The wireless technologies used in the Cisco Metropolitan Mobile Network include broadband wireless connectivity, providing high speed access for bandwidth-intensive applications, such as in-car video. To supplement the coverage areas where wireless network access is not provided, cellular service, such as code division multiple access (CDMA) 1xEVDO, can be used to fill gaps in connections and provide backup wireless connectivity.
The Cisco 3200 Series routers serve as aggregation devices in public safety vehicles and communicate with the broadband wireless infrastructure as well as aggregation devices at traffic intersections. This extends the existing agency IP network out to traffic intersections. A networked traffic intersection enables connections back to the agency network, providing central coordination of traffic signals and transferring streaming video to and from IP cameras.
Figure 1-1 Example of the Network Architecture for Emergency Services
Intersection Example
In the Cisco Metro Mobile Architecture, each intersection is equipped with a Cisco 3200 Series router. An intersections is classified as either a primary intersection or a secondary intersection. A primary intersection funnels all traffic from surrounding secondary intersections through the backhaul to the core network. Within each cluster of primary and secondary intersections, typically there are two primary intersections for diversity.
The Cisco 3200 Series routers at the secondary intersections are connected to all of the network devices at that intersection, such as a traffic controller and a video camera. In Figure 1-2, there are three bridges on the secondary intersections (integrated into the Cisco 3200 Series router). Two of the bridges are point-to-point links to other primary or secondary intersections in the local service area, and one is a root device serving mobile units in the area.
Figure 1-2 Intersection to Backhaul Example
The Cisco 3200 Series routers at the primary intersections connect to the wireless backhaul by using an integrated bridge.
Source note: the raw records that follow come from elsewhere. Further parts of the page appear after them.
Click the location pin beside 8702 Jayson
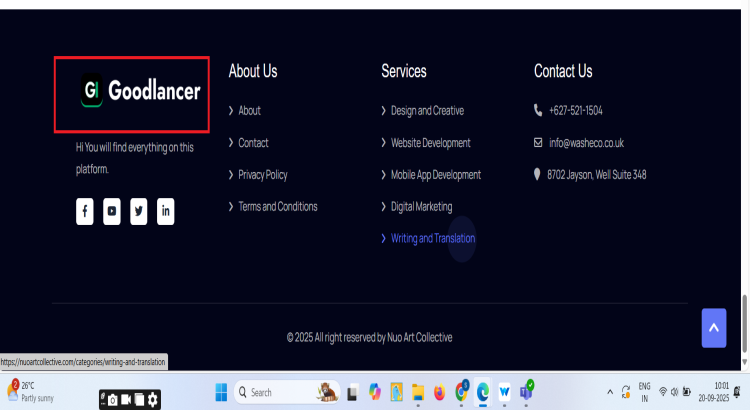[x=538, y=174]
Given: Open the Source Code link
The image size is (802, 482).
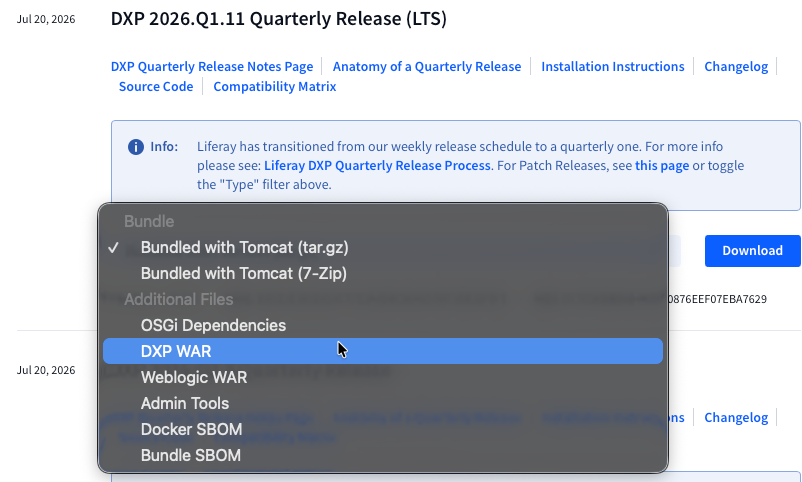Looking at the screenshot, I should point(156,86).
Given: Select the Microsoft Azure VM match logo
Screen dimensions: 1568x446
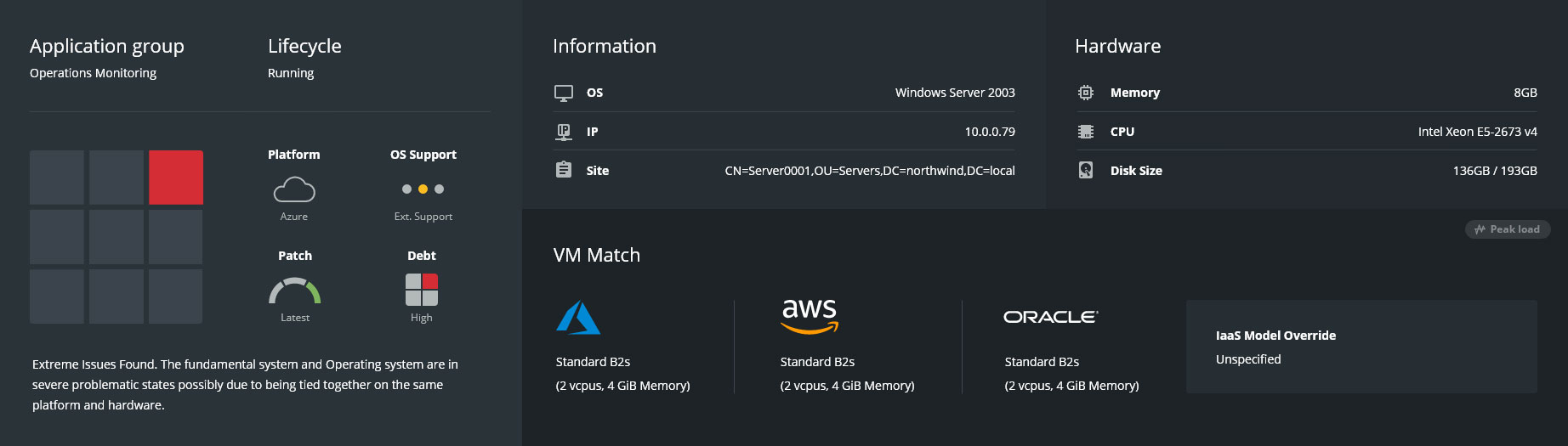Looking at the screenshot, I should (x=578, y=318).
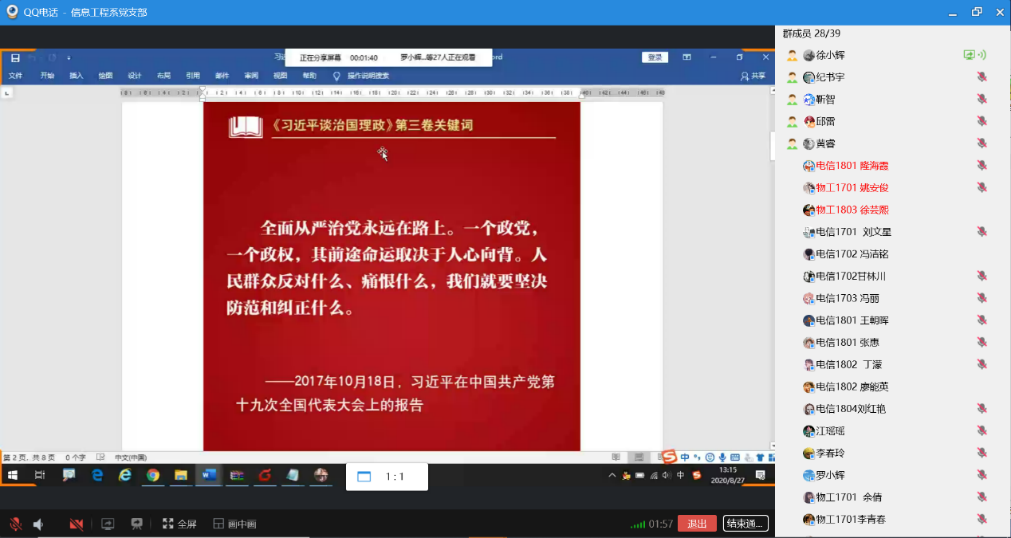Open the Windows Start menu

pyautogui.click(x=14, y=475)
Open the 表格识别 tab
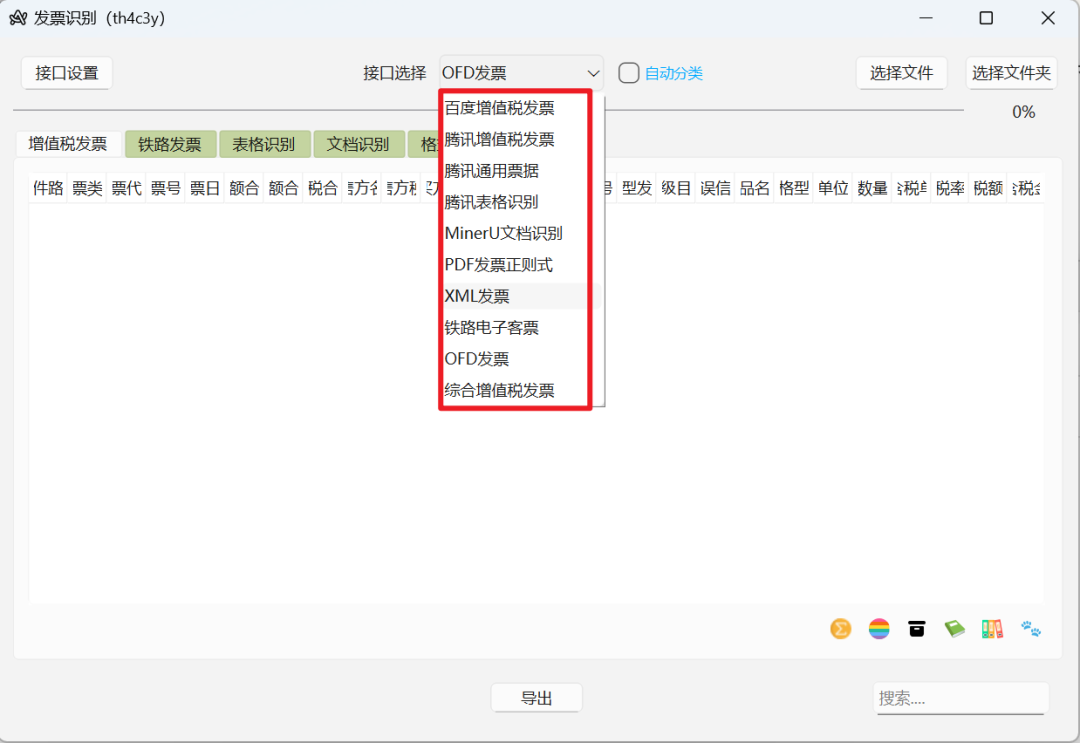1080x743 pixels. point(264,143)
Figure 1-3 shows the intersection layout.
Figure 1-3 Primary Intersection and Secondary Intersection Layouts
This configuration supports a long chain of primary and secondary intersections. The number of secondary intersections allowed between two primary intersections depends on factors such as line-of-sight and bandwidth.
All secondary and primary intersections run an Interior Gateway Protocol (IGP), so the path to every primary and secondary intersection is advertised throughout the network. Applications, such as video and data communications, can be accessed from anywhere in the network. When a packet from a mobile unit arrives, the packet is forwarded to either end of the primary intersections in its cluster. The packet takes the shortest path based on routing metrics.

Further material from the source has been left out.